According to the article, "the consensus on the cause is by no means unanimous, but several analysts cite the continuing robustness of new subscribers in emerging markets, while suggesting that mature markets such as the United States and Europe may be sated and are awaiting the release of new models to spark their voracious appetites."

Many analysts still think that the "two juggernauts in handset sales - Nokia (NOK) and Motorola (MOT) - remain on target and likely will increase their market share and their long-term share of industry profitability. That implies, of course, that someone is going to get hurt, but most vendors' earnings for second quarter are yet to be announced and, indeed, weakness in the market might not be immediately apparent in any one company's results."

Jeffrey Schlesinger at UBS recently wrote that "handset shipment volumes were likely to hit UBS' estimate of 955 million handsets, but that the upward momentum in end-demand seen at the beginning of the year has waned. The UBS' projection model would be revised to reflect an upturn in new subscribers in emerging markets and a downturn in replacement estimates in mature markets."

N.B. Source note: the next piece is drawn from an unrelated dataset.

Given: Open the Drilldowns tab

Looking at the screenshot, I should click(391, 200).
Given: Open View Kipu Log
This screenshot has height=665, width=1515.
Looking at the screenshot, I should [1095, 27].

Ittai Kidron at CIBC World Markets issued a note that said, "unseasonably strong sales in the first quarter may have led to a bit of over-exuberance in industry estimates." Kidron "shaved back his firm's annual projections from 970 million units to 960 million units as a result. The bulk of the adjustment would come in second-quarter shipment volumes, now estimated at 228 million units, vs. earlier estimates of 235 million units. Kidron wrote, "We remain comfortable with our Motorola and Nokia targets, although our channel checks show some moderation in the low end."

Phil Cusick at Bear Stearns wrote: "We are concerned about the softness in the handset market in Q2 and that some of the key mature markets appear to be slowing somewhat. Despite this, we retain our positive stance on Nokia and Motorola."

Neil Strother at NPD Group thought that "a glut in options for consumer electronics purchases could well be contributing to any slowdown in mature markets such as the United States."

Carolina Milanesi at Gartner, believed that "since the beginning of the year her firm has been somewhat skeptical of the robust projections for handset shipments, though it too projected 960 million units for the year-the same as CIBC's recent, dampened reassessment. That skepticism was two-fold: could component suppliers meet the roaring demand, and would demand, in fact, remain as strong as initially projected?"

Regarding the cause of slowing growth in the United States and Europe, Milanesi said that "people are just waiting for new products to come to market. Everything is still in line with expectations."